Acquisition Continues to Stun the Aftermarket

While rumors have been rife for many months, the May 8 press release from Apex Microelectronics Co Ltd (Apex) announcing its acquisition of Static Control Components Inc., (Static Control) took the aftermarket by surprise.

Two of the most iconic brands of the imaging supplies aftermarket will join forces to create a stronger cohesive business that will serve the imaging aftermarket well into the future.

Some have told RT Media they are shocked to see such fierce former competitors merge. Others see it is inevitable for such strategic moves to be made in a maturing market. “It is not the first merger or acquisition, and it certainly will not be the last”.

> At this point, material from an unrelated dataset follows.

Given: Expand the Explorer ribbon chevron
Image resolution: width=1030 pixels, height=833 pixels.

Steve Weedon who held senior management roles with Static Control told RT Media, “Our industry has been consolidating for the past few years. An inevitable result of a maturing industry where market forces are relentlessly, at a state of change”. Weedon, who is an industry consultant with similarly iconic companies in the Americas, Europe and Asia sees it as a very smart move from two smart organizations who in their own right emerged as industry leaders. He says they jointly recognized how much more could be achieved by jointly combining their strengths in the future.

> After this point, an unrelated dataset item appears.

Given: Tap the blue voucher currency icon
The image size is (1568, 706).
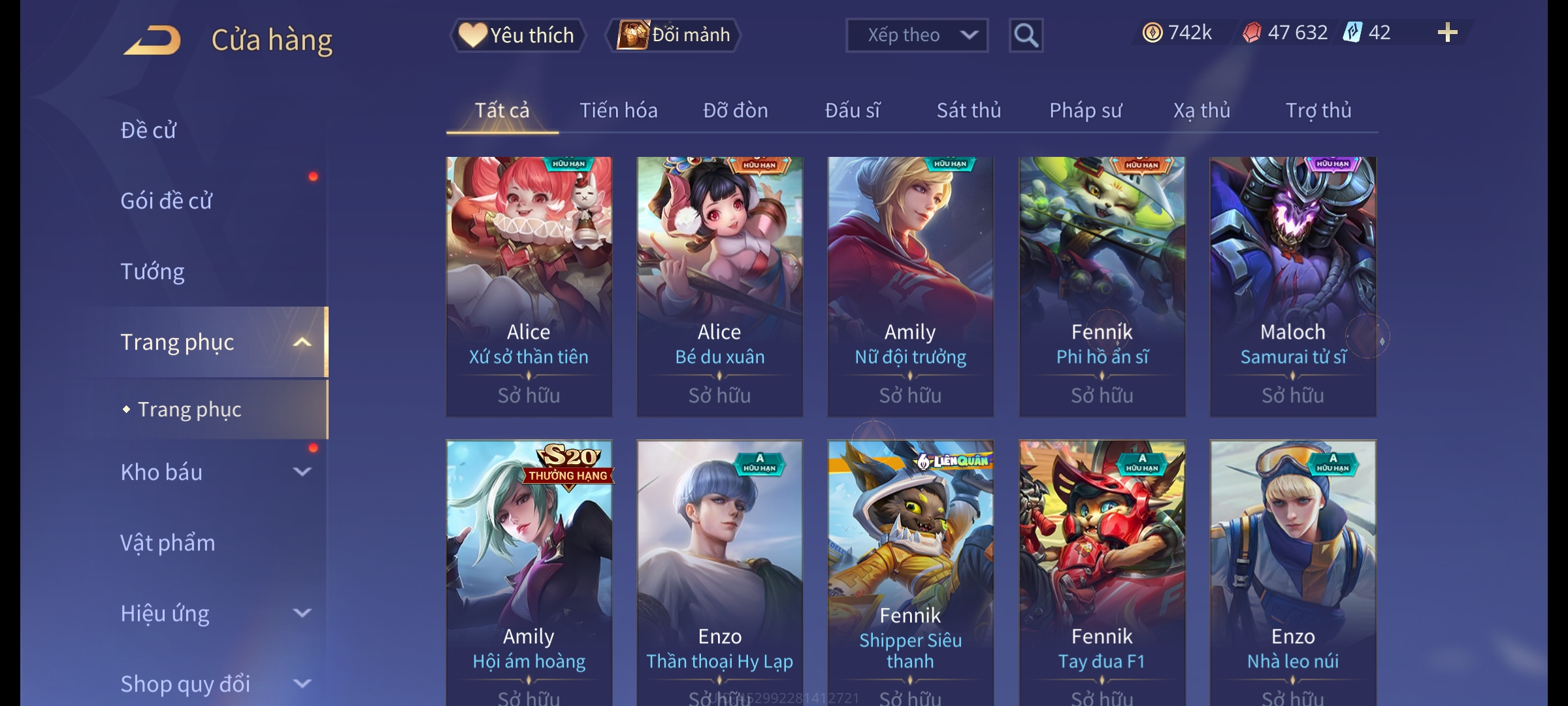Looking at the screenshot, I should tap(1352, 33).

The dynamics in the supplies industry has changed and margins have fallen for the aftermarket parts companies at the same time that research and development costs continue to rise. ROI (Return on Investment) for new technologies and products has been difficult, particularly in the color market segment for toner companies and other color parts vendors. So the industry can expect more mergers and acquisitions as companies realign themselves to position for the future.

Attendees at RT Media’s Summits and Expos have asked if aftermarket parts and supplies companies had lost their appetite for investment. Printer OEMs, like Hewlett-Packard continue to break new technology frontiers, such as their recent release of the JetIntelligence series of printers. The aftermarket has always being playing a “catch up” role to such technology advances. This sector has found the market share for color products remains weak and returns on previous investments have been slow and disappointing.

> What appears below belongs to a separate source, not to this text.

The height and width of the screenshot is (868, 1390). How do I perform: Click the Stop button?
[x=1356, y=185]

Apex on the other hand, became a public company, listed on the Shenzhen Stock exchange in 2014. Their acquisition of Static Control has sent a clear message to the industry that it has an even bigger appetite now and is totally committed to the imaging aftermarket’s future. Weedon says it clearly sends a vote of confidence to remanufacturer owners who rely on replacement products to be developed to keep pace with new cartridge opportunities.

Static Control, established by Ed Swartz in 1986 as a manufacturer of ESD antistatic bags, inched their way into the cartridge parts and supplies business, by first supplying bags for the remanufactured cartridges. Soon Static Control was asking what else did this fledgling industry need. Soon Static Control was making other components and parts that rechargers needed. Swartz also realized his customers needed technical support and training. So he set about educating remanufacturers to produce high quality mono and color cartridges. In 2006 Static Control sold its ESD division to 3M and subsequently focused all its efforts on the toner cartridge parts and supplies business, growing globally with wholly owned subsidiaries in Europe and elsewhere and also expanding their dealer network.

Static Control pioneered aftermarket chip technology in 2000 and subsequently become a strong technology based organization with a powerful, globally recognized brand. Static Control was recognized by both OEMs and the aftermarket for its strong IP position. Sadly Swartz passed away in 2013 but his legacy will survive far into the future. According to Weedon, “Ed always said, ‘run towards China and see what it can do for you. Don’t run away and bury your head in the sand’.” Weedon, who was responsible for setting up a number of Chinese vendor relationships for Static Control during his tenure at the company told RT Media Swartz would have been pleased with this acquisition.

Static Control will not be dissolved in this acquisition. Over the next three years, Ed Swartz’s son, Bill, will continue to lead the strong brand as it continues to provide quality, non-infringing solutions for the aftermarket.

Apex was established in 2000 in Zhuhai, Guangdong, China. Its focus was on chip development and manufacturing. The company led and pioneered aftermarket chip technologies and today holds more than 200 chip technology patents. Almost always first to market with chips that the aftermarket needed, the company has grown a huge catalogue range of inkjet, laser and copier chips, a patented chip reset technology and a range of consumable supplies.

The latest cutting edge in chip development is System-on-chip (SOC) technology that allows more devices to be located on the silicon wafer for greater functionality but also allows for less power usage. Pioneering its own patented SOC chip technology has been critical in order to keep pace with ever changing chips designs from the OEM’s.

In recent times OEM’s have become litigious in defending their patented technologies providing challenges for all chip developers. Patent infringement in chips is usually not as obvious as other cartridge components which can be spotted by the naked eye in seconds. Those who design and patent new chip technologies have to expect challenges from OEM patent holders and a long 6 or 7 month detailed engineering investigation is necessary to conclude if an infringement occurs or not. HP, who sued Apex in October 2014 for alleged patent infringement on their HP inkjet replacement chips, has finally and voluntarily dismissed the case in just the last few days.

New business models and companies like Apex and Static Control need to adapt are needed if the global imaging aftermarket is to survive. Clearly the management at Apex and Static Control have taken bold business decisions not only to survive, but to remain as industry leaders well into the future.

No doubt we will see further acquisition activity in the future from other companies and a new landscape for the industry will take shape.